## OBJECTIVE:
Reproduce word for word the part of the market report between "Broader stock indicators" and "2.48 percent Monday.", inclusive.

Starbulletin.com

Closing Market Report

Star-Bulletin news services


Markets rally amid
uncertain future


NEW YORK >> Lower-than-expected housing figures coaxed buyers back to Wall Street yesterday, giving stocks a subdued rally as investors grew hopeful that the economy might be cooling. Technology stocks had the largest advance, but low volume pointed to a general lack of conviction in the market.

The Commerce Department's housing report gave investors some much-needed hope that the Federal Reserve, concerned about an overheating economy, might not raise interest rates as high or as fast as the market has feared.

However, in the aftermath of Monday's slaying of the Iraqi Governing Council president, many would-be buyers sat out the session despite prices made attractive by weeks of selling.

"All this bad news we've had, you've got to look at the market not just as a whole, but also at individual stocks," said Jay Suskind, head trader at Ryan Beck & Co. "Let's not throw the baby out with the bathwater here. There's some strong stocks out there."

The Dow Jones industrial average was up 61.60, or 0.6 percent, at 9,968.51.

Broader stock indicators were moderately higher. The Standard & Poor's 500 index gained 7.39, or 0.7 percent, to 1,091.49, and the Nasdaq composite index was up 21.18, or 1.1 percent, at 1,897.82.

The price of the Treasury's 10-year note closed down 1 1/32 point, while its yield rose to 4.73 percent from 4.69 percent Monday. Two-year Treasury notes fell 332 point and yielded 2.52 percent, up from 2.48 percent Monday.

The Commerce Department said homes were being built at an annual rate of 1.97 million, representing a 2.1 percent decline from a strong March reading. With mortgage rates expected to rise, economists expect the housing market to come off its recent flurry of activity, but the industry was expected remain healthy.

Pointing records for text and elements
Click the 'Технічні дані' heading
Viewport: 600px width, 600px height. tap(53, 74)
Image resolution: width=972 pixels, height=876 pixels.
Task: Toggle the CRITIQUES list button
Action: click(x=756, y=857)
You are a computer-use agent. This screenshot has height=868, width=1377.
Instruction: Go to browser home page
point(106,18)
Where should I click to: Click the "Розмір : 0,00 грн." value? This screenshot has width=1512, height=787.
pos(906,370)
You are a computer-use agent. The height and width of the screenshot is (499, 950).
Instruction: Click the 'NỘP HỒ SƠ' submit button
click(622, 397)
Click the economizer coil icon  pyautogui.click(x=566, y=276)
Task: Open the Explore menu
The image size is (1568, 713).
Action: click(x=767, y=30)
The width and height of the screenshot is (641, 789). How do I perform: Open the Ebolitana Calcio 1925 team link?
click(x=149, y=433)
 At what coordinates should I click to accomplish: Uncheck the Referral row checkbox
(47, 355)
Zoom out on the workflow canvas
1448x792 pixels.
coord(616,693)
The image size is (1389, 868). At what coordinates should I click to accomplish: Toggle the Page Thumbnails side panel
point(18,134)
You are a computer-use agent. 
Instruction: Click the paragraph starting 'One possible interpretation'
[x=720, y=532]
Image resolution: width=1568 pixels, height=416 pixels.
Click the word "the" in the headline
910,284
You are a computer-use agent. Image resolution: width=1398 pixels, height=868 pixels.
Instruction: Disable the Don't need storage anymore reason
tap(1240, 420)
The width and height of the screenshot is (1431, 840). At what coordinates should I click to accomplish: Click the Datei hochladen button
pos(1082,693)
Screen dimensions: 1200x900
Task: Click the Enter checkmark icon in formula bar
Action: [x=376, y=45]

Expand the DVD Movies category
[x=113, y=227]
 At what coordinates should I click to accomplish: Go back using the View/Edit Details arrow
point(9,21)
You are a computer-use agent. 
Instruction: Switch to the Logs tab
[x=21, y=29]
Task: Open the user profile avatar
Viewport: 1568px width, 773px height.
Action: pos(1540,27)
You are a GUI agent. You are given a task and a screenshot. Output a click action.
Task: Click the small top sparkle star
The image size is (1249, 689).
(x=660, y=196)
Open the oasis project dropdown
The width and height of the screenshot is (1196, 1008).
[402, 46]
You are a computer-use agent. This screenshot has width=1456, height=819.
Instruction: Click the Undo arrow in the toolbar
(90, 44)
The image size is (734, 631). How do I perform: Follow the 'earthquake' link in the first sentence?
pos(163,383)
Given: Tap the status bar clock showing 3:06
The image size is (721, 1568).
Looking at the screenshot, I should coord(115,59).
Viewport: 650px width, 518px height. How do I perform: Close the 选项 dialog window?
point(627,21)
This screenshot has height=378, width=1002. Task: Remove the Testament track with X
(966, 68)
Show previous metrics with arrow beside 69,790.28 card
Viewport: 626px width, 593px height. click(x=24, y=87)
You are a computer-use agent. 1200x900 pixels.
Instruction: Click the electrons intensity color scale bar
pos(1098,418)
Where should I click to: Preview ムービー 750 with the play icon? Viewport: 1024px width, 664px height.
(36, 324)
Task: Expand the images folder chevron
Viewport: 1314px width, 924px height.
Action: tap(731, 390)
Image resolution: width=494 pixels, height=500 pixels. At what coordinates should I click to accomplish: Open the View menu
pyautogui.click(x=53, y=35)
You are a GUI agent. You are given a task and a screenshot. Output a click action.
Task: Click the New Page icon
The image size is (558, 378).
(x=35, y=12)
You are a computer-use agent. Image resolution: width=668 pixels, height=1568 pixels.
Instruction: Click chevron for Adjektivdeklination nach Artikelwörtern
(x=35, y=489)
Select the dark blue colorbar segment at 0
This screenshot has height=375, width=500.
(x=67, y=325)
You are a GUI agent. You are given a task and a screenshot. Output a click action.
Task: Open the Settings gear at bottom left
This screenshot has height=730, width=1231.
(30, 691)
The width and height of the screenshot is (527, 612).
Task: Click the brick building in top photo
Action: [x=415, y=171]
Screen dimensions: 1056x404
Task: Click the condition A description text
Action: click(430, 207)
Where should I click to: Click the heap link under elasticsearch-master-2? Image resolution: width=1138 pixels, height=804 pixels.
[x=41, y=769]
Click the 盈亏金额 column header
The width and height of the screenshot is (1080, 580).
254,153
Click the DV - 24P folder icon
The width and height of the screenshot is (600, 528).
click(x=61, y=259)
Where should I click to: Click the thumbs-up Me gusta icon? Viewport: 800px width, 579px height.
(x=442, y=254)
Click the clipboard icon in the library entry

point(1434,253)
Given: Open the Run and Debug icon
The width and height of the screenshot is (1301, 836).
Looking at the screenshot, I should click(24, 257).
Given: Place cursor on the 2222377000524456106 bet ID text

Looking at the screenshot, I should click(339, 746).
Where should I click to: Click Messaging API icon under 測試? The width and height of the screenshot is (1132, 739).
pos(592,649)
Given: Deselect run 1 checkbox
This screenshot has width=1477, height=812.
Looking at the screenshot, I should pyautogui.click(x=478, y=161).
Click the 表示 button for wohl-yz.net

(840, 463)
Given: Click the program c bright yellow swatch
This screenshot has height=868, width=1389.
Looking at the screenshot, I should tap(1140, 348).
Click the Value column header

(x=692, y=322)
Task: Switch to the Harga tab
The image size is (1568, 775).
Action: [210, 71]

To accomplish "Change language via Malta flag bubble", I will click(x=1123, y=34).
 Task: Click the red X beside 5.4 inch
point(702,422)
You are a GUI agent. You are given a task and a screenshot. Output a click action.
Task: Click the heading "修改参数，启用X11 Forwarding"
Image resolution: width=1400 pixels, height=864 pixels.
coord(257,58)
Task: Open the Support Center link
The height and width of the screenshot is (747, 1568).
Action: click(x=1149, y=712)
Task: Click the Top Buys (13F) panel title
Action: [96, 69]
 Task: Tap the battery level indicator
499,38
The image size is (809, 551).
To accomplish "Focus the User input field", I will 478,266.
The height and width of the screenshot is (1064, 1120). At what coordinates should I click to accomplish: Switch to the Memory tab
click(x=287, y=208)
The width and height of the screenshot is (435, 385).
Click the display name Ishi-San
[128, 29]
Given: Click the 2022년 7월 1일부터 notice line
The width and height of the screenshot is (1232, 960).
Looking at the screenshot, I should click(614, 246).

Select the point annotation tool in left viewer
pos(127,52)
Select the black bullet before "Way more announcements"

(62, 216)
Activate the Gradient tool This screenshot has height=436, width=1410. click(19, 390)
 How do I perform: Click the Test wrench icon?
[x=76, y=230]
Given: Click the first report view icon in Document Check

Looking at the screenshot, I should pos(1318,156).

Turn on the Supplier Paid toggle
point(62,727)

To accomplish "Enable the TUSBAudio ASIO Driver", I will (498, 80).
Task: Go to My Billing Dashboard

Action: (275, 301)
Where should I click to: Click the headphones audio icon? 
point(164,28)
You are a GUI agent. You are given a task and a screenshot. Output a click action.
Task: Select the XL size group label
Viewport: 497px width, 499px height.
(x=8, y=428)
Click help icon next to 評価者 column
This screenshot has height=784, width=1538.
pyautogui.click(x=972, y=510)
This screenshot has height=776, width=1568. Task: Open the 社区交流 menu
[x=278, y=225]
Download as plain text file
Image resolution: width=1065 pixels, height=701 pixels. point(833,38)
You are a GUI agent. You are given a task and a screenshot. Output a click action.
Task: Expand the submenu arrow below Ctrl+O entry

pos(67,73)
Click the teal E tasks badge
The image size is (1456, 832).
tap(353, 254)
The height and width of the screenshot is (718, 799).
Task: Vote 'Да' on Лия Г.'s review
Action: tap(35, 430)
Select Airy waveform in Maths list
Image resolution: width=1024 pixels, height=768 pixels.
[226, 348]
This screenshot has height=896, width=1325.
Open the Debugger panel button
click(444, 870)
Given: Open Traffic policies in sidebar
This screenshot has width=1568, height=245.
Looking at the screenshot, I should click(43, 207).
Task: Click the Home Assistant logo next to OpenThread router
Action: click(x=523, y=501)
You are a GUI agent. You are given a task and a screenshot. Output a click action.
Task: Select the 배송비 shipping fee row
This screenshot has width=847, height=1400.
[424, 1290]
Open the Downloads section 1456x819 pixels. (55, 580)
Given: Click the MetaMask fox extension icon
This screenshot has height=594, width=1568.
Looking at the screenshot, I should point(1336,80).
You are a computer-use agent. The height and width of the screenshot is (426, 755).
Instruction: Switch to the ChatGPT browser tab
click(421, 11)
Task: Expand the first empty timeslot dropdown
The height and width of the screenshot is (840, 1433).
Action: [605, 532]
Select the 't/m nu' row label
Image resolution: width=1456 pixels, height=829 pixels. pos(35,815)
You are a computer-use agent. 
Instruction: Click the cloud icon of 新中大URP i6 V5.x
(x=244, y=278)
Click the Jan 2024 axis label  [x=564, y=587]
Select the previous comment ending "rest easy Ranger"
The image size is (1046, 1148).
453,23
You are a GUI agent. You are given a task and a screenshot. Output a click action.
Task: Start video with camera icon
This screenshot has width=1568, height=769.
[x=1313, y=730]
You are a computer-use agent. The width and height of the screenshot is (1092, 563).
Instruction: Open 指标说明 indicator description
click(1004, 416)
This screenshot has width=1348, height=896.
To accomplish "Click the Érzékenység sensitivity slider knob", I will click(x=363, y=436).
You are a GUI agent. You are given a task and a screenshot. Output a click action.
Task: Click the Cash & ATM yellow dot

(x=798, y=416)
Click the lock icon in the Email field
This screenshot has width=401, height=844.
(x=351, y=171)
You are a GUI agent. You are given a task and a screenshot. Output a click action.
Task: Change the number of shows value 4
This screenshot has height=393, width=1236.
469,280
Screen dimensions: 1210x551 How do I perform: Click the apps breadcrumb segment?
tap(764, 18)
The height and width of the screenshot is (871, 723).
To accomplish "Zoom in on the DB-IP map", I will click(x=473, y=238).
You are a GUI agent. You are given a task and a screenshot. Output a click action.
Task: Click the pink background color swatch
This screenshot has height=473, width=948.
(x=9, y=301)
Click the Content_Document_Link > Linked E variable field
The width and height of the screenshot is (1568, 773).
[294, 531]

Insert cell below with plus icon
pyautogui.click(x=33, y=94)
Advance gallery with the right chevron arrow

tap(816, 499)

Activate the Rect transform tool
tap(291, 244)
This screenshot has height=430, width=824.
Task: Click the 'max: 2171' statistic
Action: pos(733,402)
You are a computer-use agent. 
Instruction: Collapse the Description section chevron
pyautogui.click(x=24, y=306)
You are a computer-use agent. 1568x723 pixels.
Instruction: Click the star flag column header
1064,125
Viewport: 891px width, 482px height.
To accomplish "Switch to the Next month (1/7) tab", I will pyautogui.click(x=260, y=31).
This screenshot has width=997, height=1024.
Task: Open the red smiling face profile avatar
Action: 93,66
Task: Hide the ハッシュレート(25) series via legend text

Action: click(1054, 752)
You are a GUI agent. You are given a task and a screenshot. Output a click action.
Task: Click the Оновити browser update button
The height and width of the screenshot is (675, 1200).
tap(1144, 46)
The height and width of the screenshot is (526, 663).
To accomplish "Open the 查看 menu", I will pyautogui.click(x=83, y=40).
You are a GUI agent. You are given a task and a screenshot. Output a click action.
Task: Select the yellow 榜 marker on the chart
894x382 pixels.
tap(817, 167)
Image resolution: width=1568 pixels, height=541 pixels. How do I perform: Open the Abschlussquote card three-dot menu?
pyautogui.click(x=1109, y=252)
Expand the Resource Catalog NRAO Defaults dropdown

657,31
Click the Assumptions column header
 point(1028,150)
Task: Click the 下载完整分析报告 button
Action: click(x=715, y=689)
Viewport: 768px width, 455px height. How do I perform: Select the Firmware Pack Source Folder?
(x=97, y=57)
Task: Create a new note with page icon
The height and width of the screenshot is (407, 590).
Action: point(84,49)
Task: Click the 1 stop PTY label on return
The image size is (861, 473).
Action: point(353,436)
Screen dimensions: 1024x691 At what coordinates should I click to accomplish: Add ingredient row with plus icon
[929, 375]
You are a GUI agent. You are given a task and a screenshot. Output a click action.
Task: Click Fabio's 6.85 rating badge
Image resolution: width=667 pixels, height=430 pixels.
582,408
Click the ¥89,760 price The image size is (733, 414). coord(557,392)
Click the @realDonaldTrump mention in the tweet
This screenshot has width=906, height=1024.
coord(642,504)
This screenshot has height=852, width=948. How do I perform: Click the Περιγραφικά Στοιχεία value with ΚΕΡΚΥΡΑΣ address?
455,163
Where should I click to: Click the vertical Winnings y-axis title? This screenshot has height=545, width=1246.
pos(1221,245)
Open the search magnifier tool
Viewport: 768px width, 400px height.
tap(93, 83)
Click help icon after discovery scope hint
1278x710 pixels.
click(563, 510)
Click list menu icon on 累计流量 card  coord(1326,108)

## REPLY:
Broader stock indicators were moderately higher. The Standard & Poor's 500 index gained 7.39, or 0.7 percent, to 1,091.49, and the Nasdaq composite index was up 21.18, or 1.1 percent, at 1,897.82.

The price of the Treasury's 10-year note closed down 1 1/32 point, while its yield rose to 4.73 percent from 4.69 percent Monday. Two-year Treasury notes fell 332 point and yielded 2.52 percent, up from 2.48 percent Monday.